__How to complete this task__
Restating the data word for word is all that is required.
BEGIN Dataset records
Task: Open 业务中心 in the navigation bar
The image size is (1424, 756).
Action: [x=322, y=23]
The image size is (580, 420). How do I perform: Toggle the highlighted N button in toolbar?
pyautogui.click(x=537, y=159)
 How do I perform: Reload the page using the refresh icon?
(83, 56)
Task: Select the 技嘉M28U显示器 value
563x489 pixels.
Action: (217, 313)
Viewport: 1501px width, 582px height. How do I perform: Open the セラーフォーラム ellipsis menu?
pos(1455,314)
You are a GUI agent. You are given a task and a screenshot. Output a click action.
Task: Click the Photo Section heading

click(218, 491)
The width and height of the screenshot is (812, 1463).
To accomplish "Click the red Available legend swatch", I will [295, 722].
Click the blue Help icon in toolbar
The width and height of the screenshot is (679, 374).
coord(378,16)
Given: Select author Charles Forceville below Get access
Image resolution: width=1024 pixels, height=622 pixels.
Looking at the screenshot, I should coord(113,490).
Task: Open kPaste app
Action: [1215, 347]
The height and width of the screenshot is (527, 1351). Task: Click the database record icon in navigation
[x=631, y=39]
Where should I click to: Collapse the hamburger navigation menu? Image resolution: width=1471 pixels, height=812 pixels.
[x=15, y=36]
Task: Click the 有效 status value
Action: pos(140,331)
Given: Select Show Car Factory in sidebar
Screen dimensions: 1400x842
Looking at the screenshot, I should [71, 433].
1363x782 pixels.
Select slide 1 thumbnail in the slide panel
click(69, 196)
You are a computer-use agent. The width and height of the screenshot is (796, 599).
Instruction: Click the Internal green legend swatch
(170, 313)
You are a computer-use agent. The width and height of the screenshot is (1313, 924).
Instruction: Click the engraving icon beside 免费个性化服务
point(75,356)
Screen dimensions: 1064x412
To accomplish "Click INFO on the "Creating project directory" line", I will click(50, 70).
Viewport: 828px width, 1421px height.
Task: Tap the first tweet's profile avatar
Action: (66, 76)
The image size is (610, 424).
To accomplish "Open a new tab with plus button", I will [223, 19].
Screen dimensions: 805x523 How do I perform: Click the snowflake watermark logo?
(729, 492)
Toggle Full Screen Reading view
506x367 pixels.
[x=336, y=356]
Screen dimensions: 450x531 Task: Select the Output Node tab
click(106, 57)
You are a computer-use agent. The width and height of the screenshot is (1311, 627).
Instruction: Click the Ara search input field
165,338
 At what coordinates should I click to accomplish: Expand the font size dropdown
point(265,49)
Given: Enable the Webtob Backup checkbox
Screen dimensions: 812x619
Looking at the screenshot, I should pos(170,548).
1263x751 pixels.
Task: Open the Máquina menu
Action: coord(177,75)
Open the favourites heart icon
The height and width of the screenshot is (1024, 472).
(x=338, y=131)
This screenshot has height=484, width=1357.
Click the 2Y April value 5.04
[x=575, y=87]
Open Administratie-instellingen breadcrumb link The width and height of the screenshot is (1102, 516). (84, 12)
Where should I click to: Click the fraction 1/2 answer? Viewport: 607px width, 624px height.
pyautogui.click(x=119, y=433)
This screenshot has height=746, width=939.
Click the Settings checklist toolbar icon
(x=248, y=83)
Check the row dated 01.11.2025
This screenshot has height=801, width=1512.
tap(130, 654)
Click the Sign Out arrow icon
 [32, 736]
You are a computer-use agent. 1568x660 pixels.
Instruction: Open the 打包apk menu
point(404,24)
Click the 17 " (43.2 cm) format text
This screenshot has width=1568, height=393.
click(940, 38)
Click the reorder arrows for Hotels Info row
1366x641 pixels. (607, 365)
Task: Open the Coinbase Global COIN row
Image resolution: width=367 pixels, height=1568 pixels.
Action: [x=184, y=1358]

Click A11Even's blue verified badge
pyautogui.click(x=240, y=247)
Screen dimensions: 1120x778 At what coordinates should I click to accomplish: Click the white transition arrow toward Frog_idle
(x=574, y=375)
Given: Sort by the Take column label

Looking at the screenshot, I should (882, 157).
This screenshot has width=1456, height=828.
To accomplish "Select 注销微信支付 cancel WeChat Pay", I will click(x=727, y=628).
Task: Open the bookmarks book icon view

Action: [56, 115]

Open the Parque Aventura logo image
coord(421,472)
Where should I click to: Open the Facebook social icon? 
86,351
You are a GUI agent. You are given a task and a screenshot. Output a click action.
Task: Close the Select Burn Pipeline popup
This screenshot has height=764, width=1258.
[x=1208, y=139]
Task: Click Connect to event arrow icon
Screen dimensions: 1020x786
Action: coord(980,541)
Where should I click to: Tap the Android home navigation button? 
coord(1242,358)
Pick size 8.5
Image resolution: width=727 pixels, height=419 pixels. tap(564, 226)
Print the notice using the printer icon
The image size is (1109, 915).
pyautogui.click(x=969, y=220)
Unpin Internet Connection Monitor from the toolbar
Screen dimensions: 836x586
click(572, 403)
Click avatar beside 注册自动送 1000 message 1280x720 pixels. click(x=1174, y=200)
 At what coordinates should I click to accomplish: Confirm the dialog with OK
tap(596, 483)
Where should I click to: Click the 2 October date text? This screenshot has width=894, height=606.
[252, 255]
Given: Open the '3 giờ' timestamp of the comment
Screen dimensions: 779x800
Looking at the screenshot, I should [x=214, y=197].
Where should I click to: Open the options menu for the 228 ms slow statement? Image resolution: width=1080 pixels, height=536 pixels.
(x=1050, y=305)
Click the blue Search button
END Dataset records
__Expected output__
Task: Open 业务中心 in the navigation bar
The image size is (1424, 756).
Action: [x=322, y=23]
The image size is (580, 420). How do I perform: Toggle the highlighted N button in toolbar?
pyautogui.click(x=537, y=159)
 How do I perform: Reload the page using the refresh icon?
(83, 56)
Task: Select the 技嘉M28U显示器 value
563x489 pixels.
Action: (217, 313)
Viewport: 1501px width, 582px height. How do I perform: Open the セラーフォーラム ellipsis menu?
pos(1455,314)
You are a GUI agent. You are given a task and a screenshot. Output a click action.
Task: Click the Photo Section heading

click(218, 491)
The width and height of the screenshot is (812, 1463).
To accomplish "Click the red Available legend swatch", I will [295, 722].
Click the blue Help icon in toolbar
The width and height of the screenshot is (679, 374).
coord(378,16)
Given: Select author Charles Forceville below Get access
Image resolution: width=1024 pixels, height=622 pixels.
Looking at the screenshot, I should coord(113,490).
Task: Open kPaste app
Action: [1215, 347]
The height and width of the screenshot is (527, 1351). Task: Click the database record icon in navigation
[x=631, y=39]
Where should I click to: Collapse the hamburger navigation menu? Image resolution: width=1471 pixels, height=812 pixels.
[x=15, y=36]
Task: Click the 有效 status value
Action: pos(140,331)
Given: Select Show Car Factory in sidebar
Screen dimensions: 1400x842
Looking at the screenshot, I should [71, 433].
1363x782 pixels.
Select slide 1 thumbnail in the slide panel
click(69, 196)
You are a computer-use agent. The width and height of the screenshot is (796, 599).
Instruction: Click the Internal green legend swatch
(170, 313)
You are a computer-use agent. The width and height of the screenshot is (1313, 924).
Instruction: Click the engraving icon beside 免费个性化服务
point(75,356)
Screen dimensions: 1064x412
To accomplish "Click INFO on the "Creating project directory" line", I will click(50, 70).
Viewport: 828px width, 1421px height.
Task: Tap the first tweet's profile avatar
Action: (66, 76)
The image size is (610, 424).
To accomplish "Open a new tab with plus button", I will [223, 19].
Screen dimensions: 805x523 How do I perform: Click the snowflake watermark logo?
(729, 492)
Toggle Full Screen Reading view
506x367 pixels.
[x=336, y=356]
Screen dimensions: 450x531 Task: Select the Output Node tab
click(106, 57)
You are a computer-use agent. The width and height of the screenshot is (1311, 627).
Instruction: Click the Ara search input field
165,338
 At what coordinates should I click to accomplish: Expand the font size dropdown
point(265,49)
Given: Enable the Webtob Backup checkbox
Screen dimensions: 812x619
Looking at the screenshot, I should pos(170,548).
1263x751 pixels.
Task: Open the Máquina menu
Action: coord(177,75)
Open the favourites heart icon
The height and width of the screenshot is (1024, 472).
(x=338, y=131)
This screenshot has height=484, width=1357.
Click the 2Y April value 5.04
[x=575, y=87]
Open Administratie-instellingen breadcrumb link The width and height of the screenshot is (1102, 516). (84, 12)
Where should I click to: Click the fraction 1/2 answer? Viewport: 607px width, 624px height.
pyautogui.click(x=119, y=433)
This screenshot has height=746, width=939.
Click the Settings checklist toolbar icon
(x=248, y=83)
Check the row dated 01.11.2025
This screenshot has height=801, width=1512.
tap(130, 654)
Click the Sign Out arrow icon
 [32, 736]
You are a computer-use agent. 1568x660 pixels.
Instruction: Open the 打包apk menu
point(404,24)
Click the 17 " (43.2 cm) format text
This screenshot has width=1568, height=393.
click(940, 38)
Click the reorder arrows for Hotels Info row
1366x641 pixels. (607, 365)
Task: Open the Coinbase Global COIN row
Image resolution: width=367 pixels, height=1568 pixels.
Action: [x=184, y=1358]

Click A11Even's blue verified badge
pyautogui.click(x=240, y=247)
Screen dimensions: 1120x778 At what coordinates should I click to accomplish: Click the white transition arrow toward Frog_idle
(x=574, y=375)
Given: Sort by the Take column label

Looking at the screenshot, I should (882, 157).
This screenshot has width=1456, height=828.
To accomplish "Select 注销微信支付 cancel WeChat Pay", I will click(x=727, y=628).
Task: Open the bookmarks book icon view

Action: [56, 115]

Open the Parque Aventura logo image
coord(421,472)
Where should I click to: Open the Facebook social icon? 
86,351
You are a GUI agent. You are given a task and a screenshot. Output a click action.
Task: Close the Select Burn Pipeline popup
This screenshot has height=764, width=1258.
[x=1208, y=139]
Task: Click Connect to event arrow icon
Screen dimensions: 1020x786
Action: coord(980,541)
Where should I click to: Tap the Android home navigation button? 
coord(1242,358)
Pick size 8.5
Image resolution: width=727 pixels, height=419 pixels. tap(564, 226)
Print the notice using the printer icon
The image size is (1109, 915).
pyautogui.click(x=969, y=220)
Unpin Internet Connection Monitor from the toolbar
Screen dimensions: 836x586
click(572, 403)
Click avatar beside 注册自动送 1000 message 1280x720 pixels. click(x=1174, y=200)
 At what coordinates should I click to accomplish: Confirm the dialog with OK
tap(596, 483)
Where should I click to: Click the 2 October date text? This screenshot has width=894, height=606.
[252, 255]
Given: Open the '3 giờ' timestamp of the comment
Screen dimensions: 779x800
Looking at the screenshot, I should [x=214, y=197].
Where should I click to: Open the options menu for the 228 ms slow statement? Image resolution: width=1080 pixels, height=536 pixels.
(x=1050, y=305)
Click the blue Search button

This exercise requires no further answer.